> Dataset entries
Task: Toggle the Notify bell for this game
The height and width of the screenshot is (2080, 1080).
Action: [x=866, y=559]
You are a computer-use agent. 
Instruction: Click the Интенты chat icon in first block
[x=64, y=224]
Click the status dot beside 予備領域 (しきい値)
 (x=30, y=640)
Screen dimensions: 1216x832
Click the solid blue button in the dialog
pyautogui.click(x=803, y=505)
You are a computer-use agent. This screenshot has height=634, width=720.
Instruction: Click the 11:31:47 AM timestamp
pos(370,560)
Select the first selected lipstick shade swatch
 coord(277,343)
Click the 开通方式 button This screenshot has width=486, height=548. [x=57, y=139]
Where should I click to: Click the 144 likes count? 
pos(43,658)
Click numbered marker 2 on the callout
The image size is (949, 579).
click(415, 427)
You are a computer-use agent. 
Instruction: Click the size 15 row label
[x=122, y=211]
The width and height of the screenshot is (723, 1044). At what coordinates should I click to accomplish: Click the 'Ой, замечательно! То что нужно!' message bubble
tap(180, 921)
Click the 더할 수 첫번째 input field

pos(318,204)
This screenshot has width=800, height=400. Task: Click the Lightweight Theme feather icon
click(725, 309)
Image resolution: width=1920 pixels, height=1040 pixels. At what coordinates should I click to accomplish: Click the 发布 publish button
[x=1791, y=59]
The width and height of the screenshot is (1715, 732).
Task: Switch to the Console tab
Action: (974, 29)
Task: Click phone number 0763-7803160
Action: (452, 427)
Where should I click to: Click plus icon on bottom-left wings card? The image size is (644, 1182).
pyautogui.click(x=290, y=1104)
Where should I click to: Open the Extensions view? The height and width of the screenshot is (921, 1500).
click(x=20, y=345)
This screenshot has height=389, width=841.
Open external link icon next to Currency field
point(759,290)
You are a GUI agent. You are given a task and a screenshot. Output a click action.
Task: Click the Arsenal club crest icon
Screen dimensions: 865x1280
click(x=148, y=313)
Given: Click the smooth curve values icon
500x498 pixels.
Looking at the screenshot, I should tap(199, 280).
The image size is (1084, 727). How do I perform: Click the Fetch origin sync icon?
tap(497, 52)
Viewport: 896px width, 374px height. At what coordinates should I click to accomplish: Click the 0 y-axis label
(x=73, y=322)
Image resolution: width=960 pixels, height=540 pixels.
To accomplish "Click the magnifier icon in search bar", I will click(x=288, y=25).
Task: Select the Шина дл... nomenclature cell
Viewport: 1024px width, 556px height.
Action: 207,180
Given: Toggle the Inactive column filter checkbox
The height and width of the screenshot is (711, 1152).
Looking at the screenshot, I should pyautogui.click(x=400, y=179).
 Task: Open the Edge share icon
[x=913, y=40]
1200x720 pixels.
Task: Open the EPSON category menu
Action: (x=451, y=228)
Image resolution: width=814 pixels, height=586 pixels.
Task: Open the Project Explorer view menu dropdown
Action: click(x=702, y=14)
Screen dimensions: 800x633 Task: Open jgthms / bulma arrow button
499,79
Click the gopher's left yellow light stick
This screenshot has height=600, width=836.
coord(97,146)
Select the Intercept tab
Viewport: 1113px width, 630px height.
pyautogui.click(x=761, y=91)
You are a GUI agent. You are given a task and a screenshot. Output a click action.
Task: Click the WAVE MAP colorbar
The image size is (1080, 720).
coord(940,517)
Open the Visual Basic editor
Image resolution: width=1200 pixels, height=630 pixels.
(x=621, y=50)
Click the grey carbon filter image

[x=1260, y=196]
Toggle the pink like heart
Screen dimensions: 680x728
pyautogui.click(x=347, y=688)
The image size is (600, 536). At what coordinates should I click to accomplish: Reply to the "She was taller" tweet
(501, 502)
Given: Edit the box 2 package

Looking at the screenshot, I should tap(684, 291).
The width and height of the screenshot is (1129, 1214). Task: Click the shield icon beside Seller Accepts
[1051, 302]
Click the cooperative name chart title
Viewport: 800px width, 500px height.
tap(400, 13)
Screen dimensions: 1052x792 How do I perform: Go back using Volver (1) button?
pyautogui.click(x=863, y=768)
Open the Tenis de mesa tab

> PROMPT
All of the entries, from the first line to the last, should be duplicated exactly.

> ANSWER BOX
Task: Toggle the Notify bell for this game
The height and width of the screenshot is (2080, 1080).
Action: [x=866, y=559]
You are a computer-use agent. 
Instruction: Click the Интенты chat icon in first block
[x=64, y=224]
Click the status dot beside 予備領域 (しきい値)
 (x=30, y=640)
Screen dimensions: 1216x832
Click the solid blue button in the dialog
pyautogui.click(x=803, y=505)
You are a computer-use agent. This screenshot has height=634, width=720.
Instruction: Click the 11:31:47 AM timestamp
pos(370,560)
Select the first selected lipstick shade swatch
 coord(277,343)
Click the 开通方式 button This screenshot has width=486, height=548. [x=57, y=139]
Where should I click to: Click the 144 likes count? 
pos(43,658)
Click numbered marker 2 on the callout
The image size is (949, 579).
click(415, 427)
You are a computer-use agent. 
Instruction: Click the size 15 row label
[x=122, y=211]
The width and height of the screenshot is (723, 1044). At what coordinates should I click to accomplish: Click the 'Ой, замечательно! То что нужно!' message bubble
tap(180, 921)
Click the 더할 수 첫번째 input field

pos(318,204)
This screenshot has width=800, height=400. Task: Click the Lightweight Theme feather icon
click(725, 309)
Image resolution: width=1920 pixels, height=1040 pixels. At what coordinates should I click to accomplish: Click the 发布 publish button
[x=1791, y=59]
The width and height of the screenshot is (1715, 732).
Task: Switch to the Console tab
Action: (974, 29)
Task: Click phone number 0763-7803160
Action: (452, 427)
Where should I click to: Click plus icon on bottom-left wings card? The image size is (644, 1182).
pyautogui.click(x=290, y=1104)
Where should I click to: Open the Extensions view? The height and width of the screenshot is (921, 1500).
click(x=20, y=345)
This screenshot has height=389, width=841.
Open external link icon next to Currency field
point(759,290)
You are a GUI agent. You are given a task and a screenshot. Output a click action.
Task: Click the Arsenal club crest icon
Screen dimensions: 865x1280
click(x=148, y=313)
Given: Click the smooth curve values icon
500x498 pixels.
Looking at the screenshot, I should tap(199, 280).
The image size is (1084, 727). How do I perform: Click the Fetch origin sync icon?
tap(497, 52)
Viewport: 896px width, 374px height. At what coordinates should I click to accomplish: Click the 0 y-axis label
(x=73, y=322)
Image resolution: width=960 pixels, height=540 pixels.
To accomplish "Click the magnifier icon in search bar", I will click(x=288, y=25).
Task: Select the Шина дл... nomenclature cell
Viewport: 1024px width, 556px height.
Action: 207,180
Given: Toggle the Inactive column filter checkbox
The height and width of the screenshot is (711, 1152).
Looking at the screenshot, I should pyautogui.click(x=400, y=179).
 Task: Open the Edge share icon
[x=913, y=40]
1200x720 pixels.
Task: Open the EPSON category menu
Action: (x=451, y=228)
Image resolution: width=814 pixels, height=586 pixels.
Task: Open the Project Explorer view menu dropdown
Action: click(x=702, y=14)
Screen dimensions: 800x633 Task: Open jgthms / bulma arrow button
499,79
Click the gopher's left yellow light stick
This screenshot has height=600, width=836.
coord(97,146)
Select the Intercept tab
Viewport: 1113px width, 630px height.
pyautogui.click(x=761, y=91)
You are a GUI agent. You are given a task and a screenshot. Output a click action.
Task: Click the WAVE MAP colorbar
The image size is (1080, 720).
coord(940,517)
Open the Visual Basic editor
Image resolution: width=1200 pixels, height=630 pixels.
(x=621, y=50)
Click the grey carbon filter image

[x=1260, y=196]
Toggle the pink like heart
Screen dimensions: 680x728
pyautogui.click(x=347, y=688)
The image size is (600, 536). At what coordinates should I click to accomplish: Reply to the "She was taller" tweet
(501, 502)
Given: Edit the box 2 package

Looking at the screenshot, I should tap(684, 291).
The width and height of the screenshot is (1129, 1214). Task: Click the shield icon beside Seller Accepts
[1051, 302]
Click the cooperative name chart title
Viewport: 800px width, 500px height.
tap(400, 13)
Screen dimensions: 1052x792 How do I perform: Go back using Volver (1) button?
pyautogui.click(x=863, y=768)
Open the Tenis de mesa tab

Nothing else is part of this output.